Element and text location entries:
════

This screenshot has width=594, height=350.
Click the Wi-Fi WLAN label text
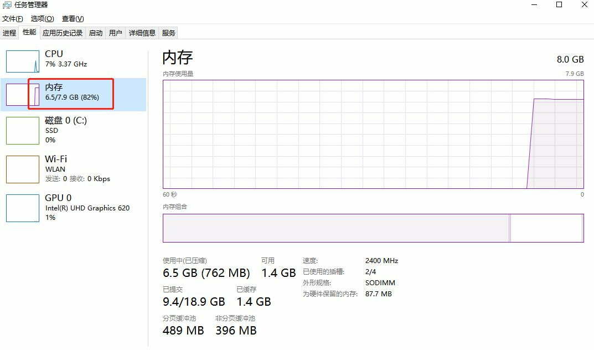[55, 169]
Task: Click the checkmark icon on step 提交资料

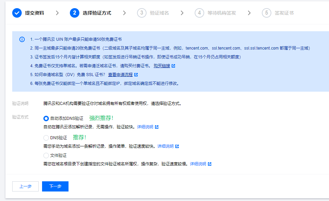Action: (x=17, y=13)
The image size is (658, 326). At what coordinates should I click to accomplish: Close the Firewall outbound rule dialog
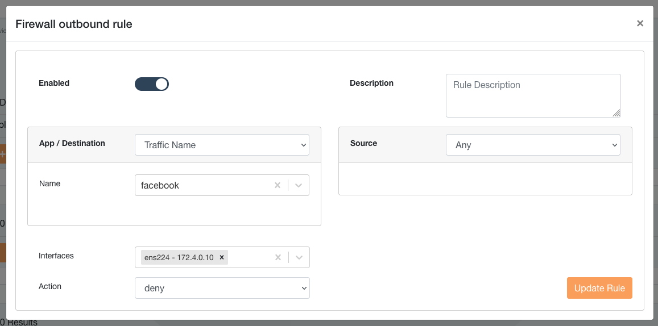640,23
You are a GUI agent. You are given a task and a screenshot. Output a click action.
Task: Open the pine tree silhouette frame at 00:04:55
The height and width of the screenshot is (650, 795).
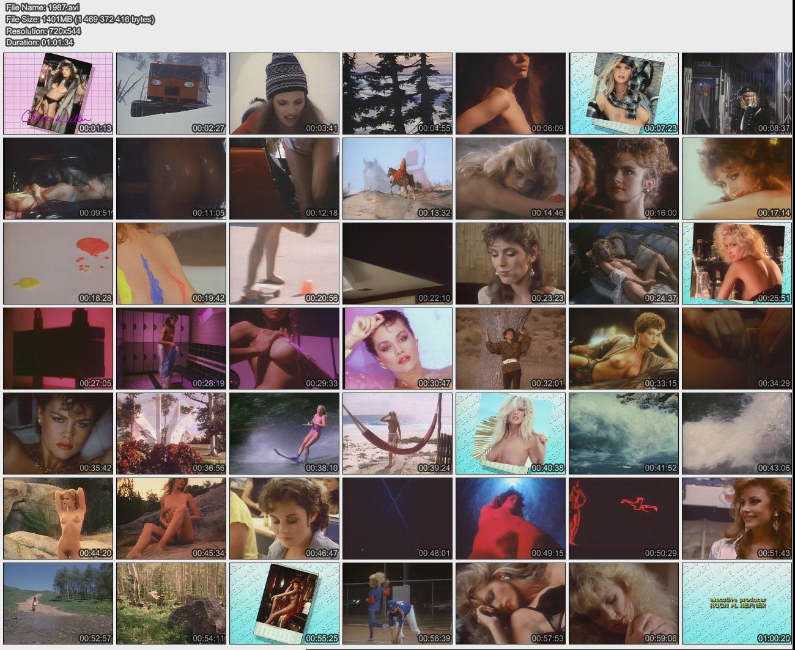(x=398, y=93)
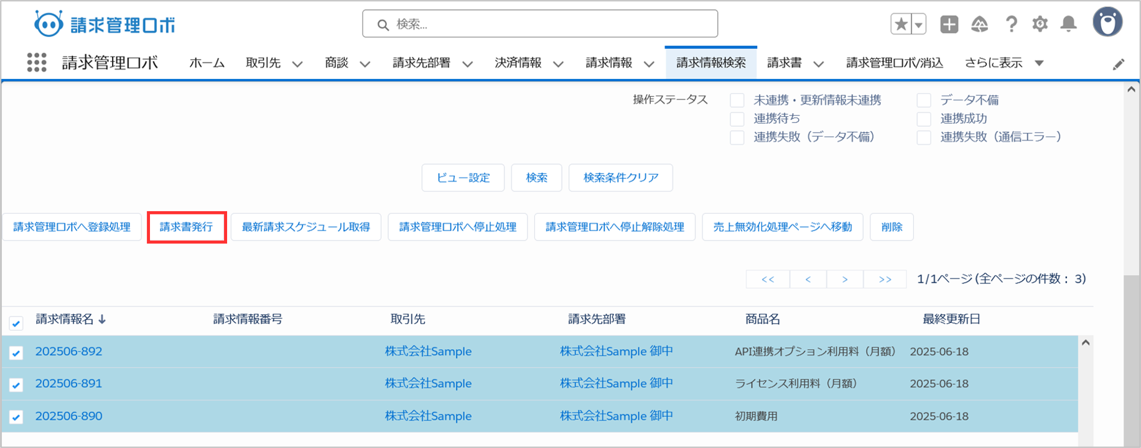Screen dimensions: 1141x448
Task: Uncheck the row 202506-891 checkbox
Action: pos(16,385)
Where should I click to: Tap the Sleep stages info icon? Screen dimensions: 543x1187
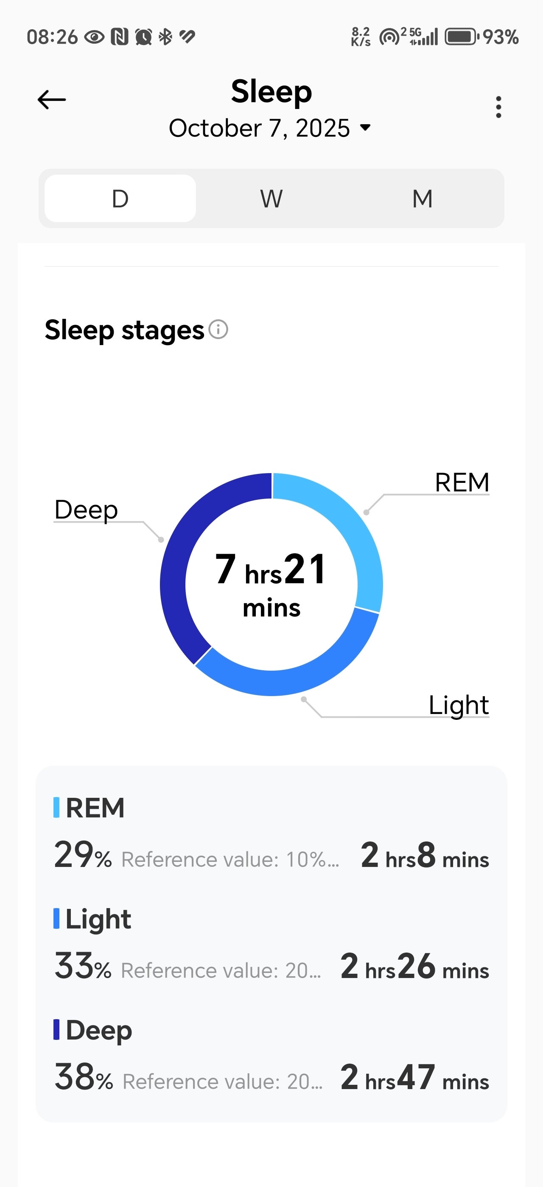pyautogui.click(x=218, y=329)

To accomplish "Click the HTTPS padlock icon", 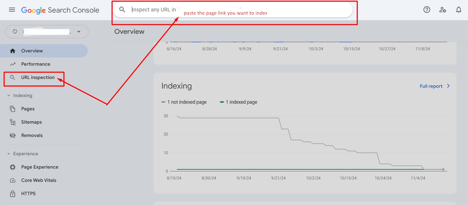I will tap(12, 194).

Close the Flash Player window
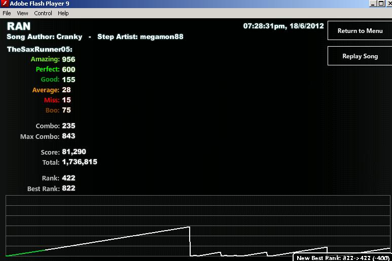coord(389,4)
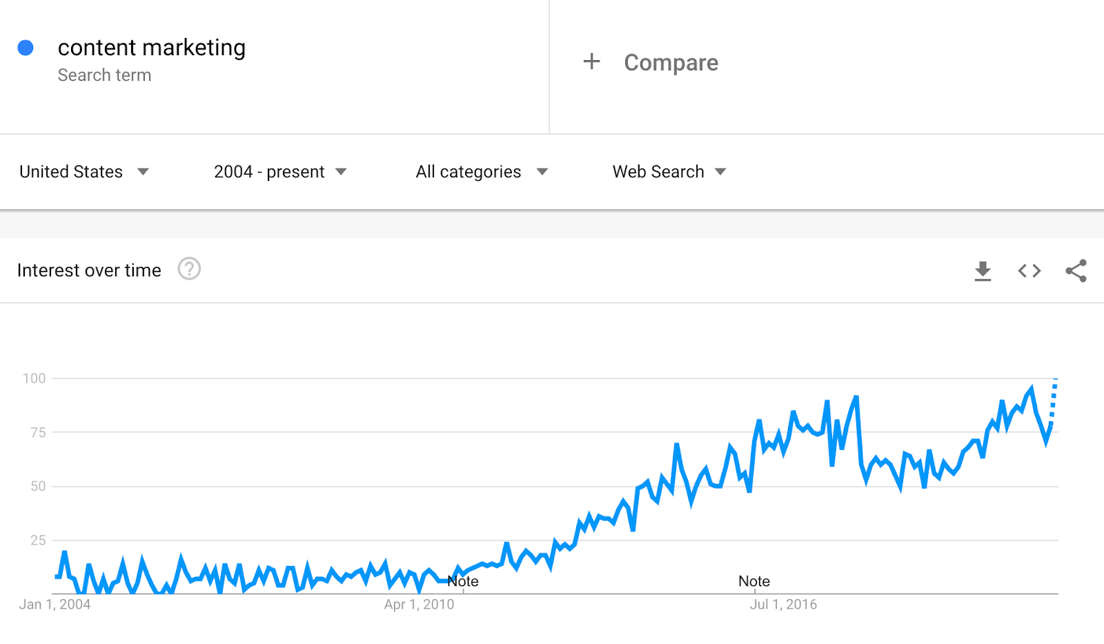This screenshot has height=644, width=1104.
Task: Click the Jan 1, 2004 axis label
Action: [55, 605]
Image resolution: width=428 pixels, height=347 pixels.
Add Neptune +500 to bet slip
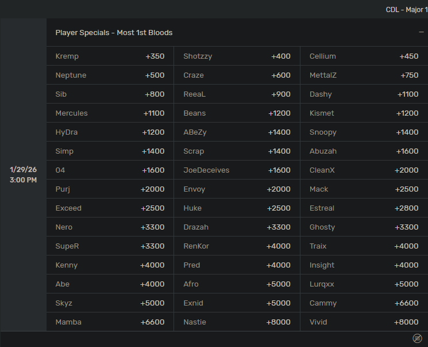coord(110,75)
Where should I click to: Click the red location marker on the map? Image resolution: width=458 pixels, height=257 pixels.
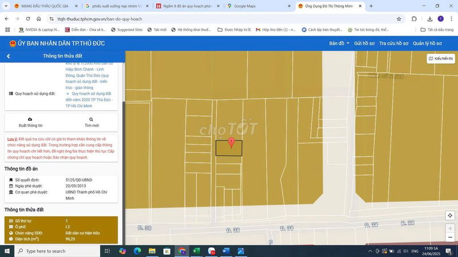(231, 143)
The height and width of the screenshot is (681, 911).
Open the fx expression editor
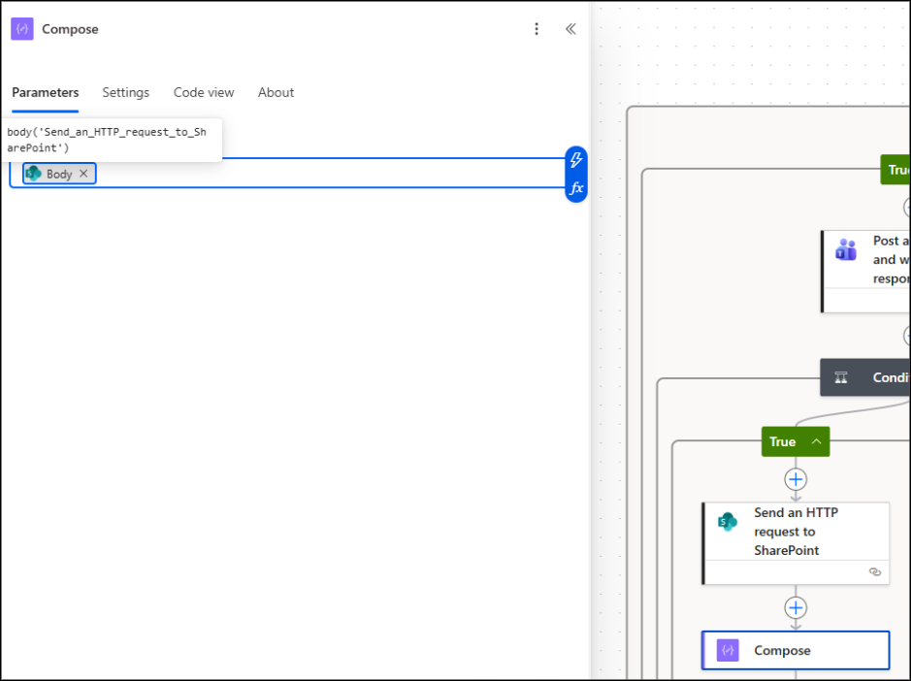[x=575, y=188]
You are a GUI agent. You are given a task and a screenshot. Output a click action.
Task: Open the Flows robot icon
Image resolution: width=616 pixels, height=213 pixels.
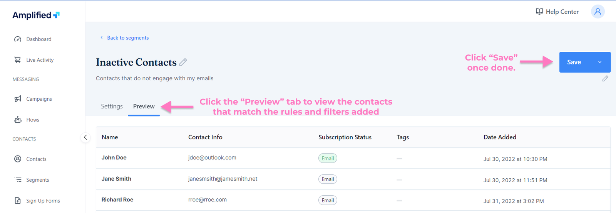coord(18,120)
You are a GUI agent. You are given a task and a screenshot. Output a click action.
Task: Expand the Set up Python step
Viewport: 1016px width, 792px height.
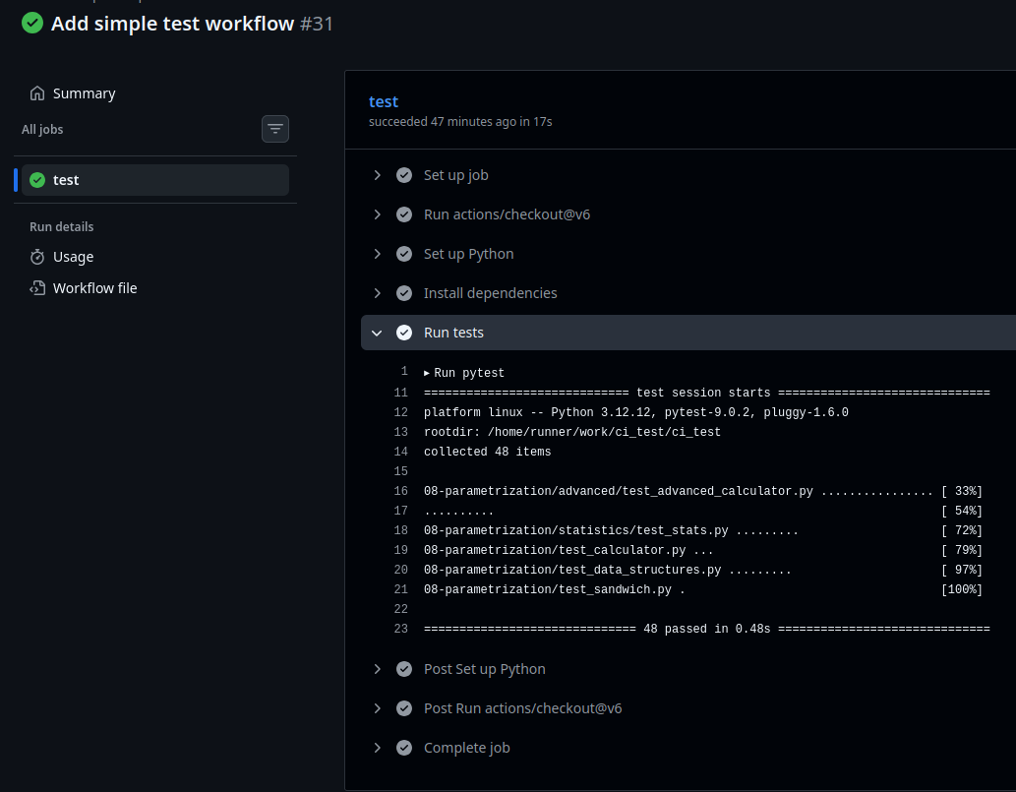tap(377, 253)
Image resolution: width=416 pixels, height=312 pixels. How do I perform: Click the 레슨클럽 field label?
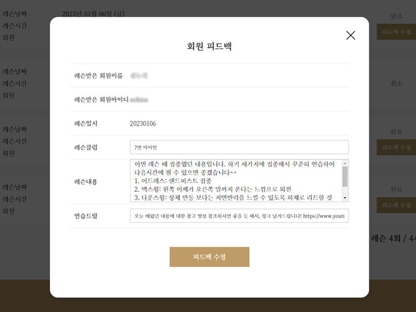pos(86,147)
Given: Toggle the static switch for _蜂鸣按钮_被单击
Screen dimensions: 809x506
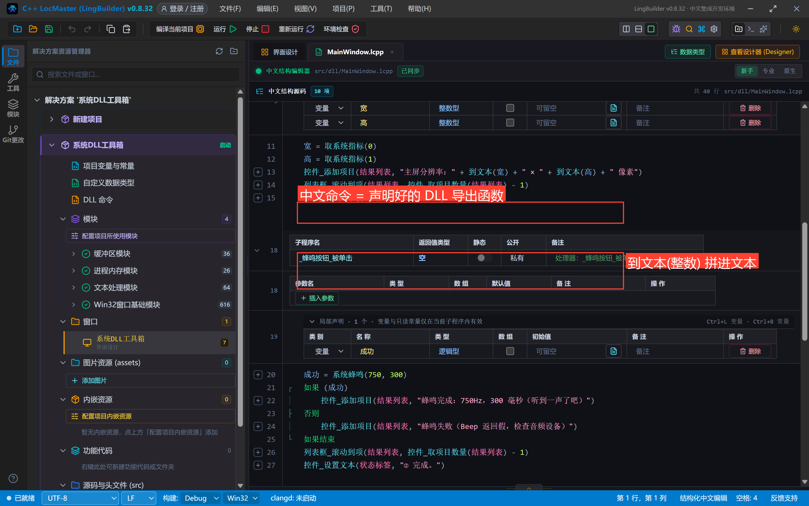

════

YOUR TASK >> Reproduce the entries from the line holding "Close the Flash Player window" through the line holding "tap(377, 253)", inclusive, swapping "Image resolution" for "Screen size" and leaving all else unchanged. Omit the pictures from your answer.

THE COMPLETED TASK >>
Close the Flash Player window
coord(389,4)
This screenshot has height=644, width=1104.
Task: Click the Jan 1, 2004 axis label
Action: [55, 605]
Screen size: width=428 pixels, height=347 pixels.
Add Neptune +500 to bet slip
coord(110,75)
Where should I click to: Click the red location marker on the map? Screen size: width=458 pixels, height=257 pixels.
(231, 143)
The height and width of the screenshot is (681, 911).
Open the fx expression editor
[x=575, y=188]
You are a GUI agent. You are given a task and a screenshot. Output a click action.
Task: Open the Flows robot icon
Screen size: width=616 pixels, height=213 pixels.
coord(18,120)
You are a GUI agent. You are given a task and a screenshot. Output a click action.
Task: Expand the Set up Python step
Viewport: 1016px width, 792px height.
tap(377, 253)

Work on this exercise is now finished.